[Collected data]
>>
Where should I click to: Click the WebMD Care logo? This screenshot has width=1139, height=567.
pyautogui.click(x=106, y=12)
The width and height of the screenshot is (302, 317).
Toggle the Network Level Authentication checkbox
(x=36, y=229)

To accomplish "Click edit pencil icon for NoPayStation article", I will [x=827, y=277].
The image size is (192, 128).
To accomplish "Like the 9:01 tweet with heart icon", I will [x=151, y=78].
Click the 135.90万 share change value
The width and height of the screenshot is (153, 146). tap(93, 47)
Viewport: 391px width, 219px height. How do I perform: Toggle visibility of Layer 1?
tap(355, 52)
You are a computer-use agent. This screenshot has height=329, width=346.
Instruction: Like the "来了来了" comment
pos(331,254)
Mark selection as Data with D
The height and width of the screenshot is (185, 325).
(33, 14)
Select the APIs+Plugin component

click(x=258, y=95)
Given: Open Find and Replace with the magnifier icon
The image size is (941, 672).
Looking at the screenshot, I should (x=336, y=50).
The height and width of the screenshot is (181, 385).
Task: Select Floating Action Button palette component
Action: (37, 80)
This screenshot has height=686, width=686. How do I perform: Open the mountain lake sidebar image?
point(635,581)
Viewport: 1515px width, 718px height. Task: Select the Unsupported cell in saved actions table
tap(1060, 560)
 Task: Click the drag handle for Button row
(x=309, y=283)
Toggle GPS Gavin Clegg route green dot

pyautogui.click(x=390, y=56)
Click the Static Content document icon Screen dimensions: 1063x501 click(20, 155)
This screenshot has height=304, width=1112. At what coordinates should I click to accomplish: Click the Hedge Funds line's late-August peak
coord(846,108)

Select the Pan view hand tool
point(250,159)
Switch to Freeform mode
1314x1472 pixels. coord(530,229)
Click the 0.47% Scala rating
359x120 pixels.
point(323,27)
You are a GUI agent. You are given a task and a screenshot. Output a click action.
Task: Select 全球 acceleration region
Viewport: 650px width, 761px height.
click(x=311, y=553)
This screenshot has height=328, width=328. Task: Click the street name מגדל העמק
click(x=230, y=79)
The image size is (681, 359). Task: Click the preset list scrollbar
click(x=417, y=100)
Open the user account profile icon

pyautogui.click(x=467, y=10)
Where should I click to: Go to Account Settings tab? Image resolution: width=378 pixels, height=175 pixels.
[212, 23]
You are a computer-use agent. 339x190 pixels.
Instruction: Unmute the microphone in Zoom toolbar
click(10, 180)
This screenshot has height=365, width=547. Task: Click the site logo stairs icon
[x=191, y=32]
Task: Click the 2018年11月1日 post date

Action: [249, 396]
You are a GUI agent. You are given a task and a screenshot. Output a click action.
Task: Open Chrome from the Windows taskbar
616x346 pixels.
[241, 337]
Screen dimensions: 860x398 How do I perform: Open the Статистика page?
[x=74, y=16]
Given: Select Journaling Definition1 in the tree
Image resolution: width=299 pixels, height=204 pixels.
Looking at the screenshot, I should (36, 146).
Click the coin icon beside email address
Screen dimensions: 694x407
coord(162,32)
<<
→ Work order:
Which lines belong in the answer? Exactly those from the first line of the entries through the line holding "You are a computer-use agent. This", inclusive, copied unchanged.

→ Response to the exercise:
Where should I click to: Click the WebMD Care logo? This screenshot has width=1139, height=567.
pyautogui.click(x=106, y=12)
The width and height of the screenshot is (302, 317).
Toggle the Network Level Authentication checkbox
(x=36, y=229)

To accomplish "Click edit pencil icon for NoPayStation article", I will [x=827, y=277].
The image size is (192, 128).
To accomplish "Like the 9:01 tweet with heart icon", I will [x=151, y=78].
Click the 135.90万 share change value
The width and height of the screenshot is (153, 146). tap(93, 47)
Viewport: 391px width, 219px height. How do I perform: Toggle visibility of Layer 1?
tap(355, 52)
You are a computer-use agent. This screenshot has height=329, width=346.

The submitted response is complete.